● **Exercise description**
Please give the number of lines in the material below that contain "volume", and provide nothing besides that number.

● **Exercise material**
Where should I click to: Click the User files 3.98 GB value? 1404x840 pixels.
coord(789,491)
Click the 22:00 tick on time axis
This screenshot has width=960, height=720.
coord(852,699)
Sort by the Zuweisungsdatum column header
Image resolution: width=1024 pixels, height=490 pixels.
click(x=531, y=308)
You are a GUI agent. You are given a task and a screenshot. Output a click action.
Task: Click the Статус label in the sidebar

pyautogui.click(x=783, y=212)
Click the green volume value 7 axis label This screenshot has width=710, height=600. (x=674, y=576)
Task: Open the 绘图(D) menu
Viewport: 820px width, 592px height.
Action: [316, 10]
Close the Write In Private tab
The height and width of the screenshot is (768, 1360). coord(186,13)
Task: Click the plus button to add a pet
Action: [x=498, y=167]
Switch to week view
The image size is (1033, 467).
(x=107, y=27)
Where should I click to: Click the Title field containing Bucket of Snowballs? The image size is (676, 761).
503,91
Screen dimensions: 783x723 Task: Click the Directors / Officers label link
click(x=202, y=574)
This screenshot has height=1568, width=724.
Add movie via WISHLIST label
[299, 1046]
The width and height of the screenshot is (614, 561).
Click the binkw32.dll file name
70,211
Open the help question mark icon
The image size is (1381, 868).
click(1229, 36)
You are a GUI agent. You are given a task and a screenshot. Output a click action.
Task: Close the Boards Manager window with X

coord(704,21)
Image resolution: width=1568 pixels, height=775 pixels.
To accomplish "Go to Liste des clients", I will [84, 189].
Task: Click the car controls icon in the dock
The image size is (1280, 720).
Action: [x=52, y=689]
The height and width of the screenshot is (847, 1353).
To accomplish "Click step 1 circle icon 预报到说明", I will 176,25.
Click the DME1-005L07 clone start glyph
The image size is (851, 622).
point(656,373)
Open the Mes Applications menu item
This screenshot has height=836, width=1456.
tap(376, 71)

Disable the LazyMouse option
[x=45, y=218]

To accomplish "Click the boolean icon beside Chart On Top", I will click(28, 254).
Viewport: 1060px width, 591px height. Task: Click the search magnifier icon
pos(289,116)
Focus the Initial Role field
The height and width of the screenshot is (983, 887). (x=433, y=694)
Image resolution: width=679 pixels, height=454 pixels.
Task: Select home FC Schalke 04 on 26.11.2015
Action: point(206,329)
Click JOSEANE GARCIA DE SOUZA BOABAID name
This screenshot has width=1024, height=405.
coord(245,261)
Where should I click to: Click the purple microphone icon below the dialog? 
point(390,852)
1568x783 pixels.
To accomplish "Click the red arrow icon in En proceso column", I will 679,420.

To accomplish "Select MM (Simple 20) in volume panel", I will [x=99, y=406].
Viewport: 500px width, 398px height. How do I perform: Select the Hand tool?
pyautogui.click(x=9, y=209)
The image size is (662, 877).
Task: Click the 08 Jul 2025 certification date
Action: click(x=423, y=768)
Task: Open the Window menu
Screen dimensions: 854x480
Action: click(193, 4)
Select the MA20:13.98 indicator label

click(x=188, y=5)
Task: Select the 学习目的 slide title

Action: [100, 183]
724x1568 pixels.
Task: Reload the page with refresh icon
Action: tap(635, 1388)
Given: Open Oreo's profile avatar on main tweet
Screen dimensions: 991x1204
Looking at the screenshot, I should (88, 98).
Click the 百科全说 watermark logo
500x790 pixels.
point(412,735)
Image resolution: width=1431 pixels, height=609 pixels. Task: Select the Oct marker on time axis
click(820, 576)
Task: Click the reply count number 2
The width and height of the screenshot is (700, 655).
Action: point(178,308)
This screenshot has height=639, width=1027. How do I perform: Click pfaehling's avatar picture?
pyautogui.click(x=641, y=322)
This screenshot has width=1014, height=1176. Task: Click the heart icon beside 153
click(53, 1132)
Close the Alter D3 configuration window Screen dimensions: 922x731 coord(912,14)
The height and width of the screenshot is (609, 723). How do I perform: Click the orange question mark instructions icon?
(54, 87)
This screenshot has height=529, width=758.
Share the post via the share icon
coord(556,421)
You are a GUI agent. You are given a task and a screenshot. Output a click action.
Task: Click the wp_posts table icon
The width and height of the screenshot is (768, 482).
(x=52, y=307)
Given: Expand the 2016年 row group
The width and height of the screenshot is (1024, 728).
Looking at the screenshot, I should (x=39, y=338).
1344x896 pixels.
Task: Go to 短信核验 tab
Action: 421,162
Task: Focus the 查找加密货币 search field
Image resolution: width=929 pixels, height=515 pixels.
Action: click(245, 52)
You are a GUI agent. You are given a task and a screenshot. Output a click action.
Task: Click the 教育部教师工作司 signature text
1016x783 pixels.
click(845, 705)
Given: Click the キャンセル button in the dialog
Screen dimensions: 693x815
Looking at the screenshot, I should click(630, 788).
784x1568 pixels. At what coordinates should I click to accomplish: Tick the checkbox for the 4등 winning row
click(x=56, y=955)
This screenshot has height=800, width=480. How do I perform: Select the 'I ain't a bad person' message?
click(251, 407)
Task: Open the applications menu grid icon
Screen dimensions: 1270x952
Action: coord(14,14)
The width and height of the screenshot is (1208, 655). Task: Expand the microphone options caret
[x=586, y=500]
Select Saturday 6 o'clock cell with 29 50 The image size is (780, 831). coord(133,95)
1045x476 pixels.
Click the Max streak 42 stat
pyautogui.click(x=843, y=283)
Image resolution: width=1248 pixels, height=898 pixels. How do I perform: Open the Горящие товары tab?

● **Response area**
2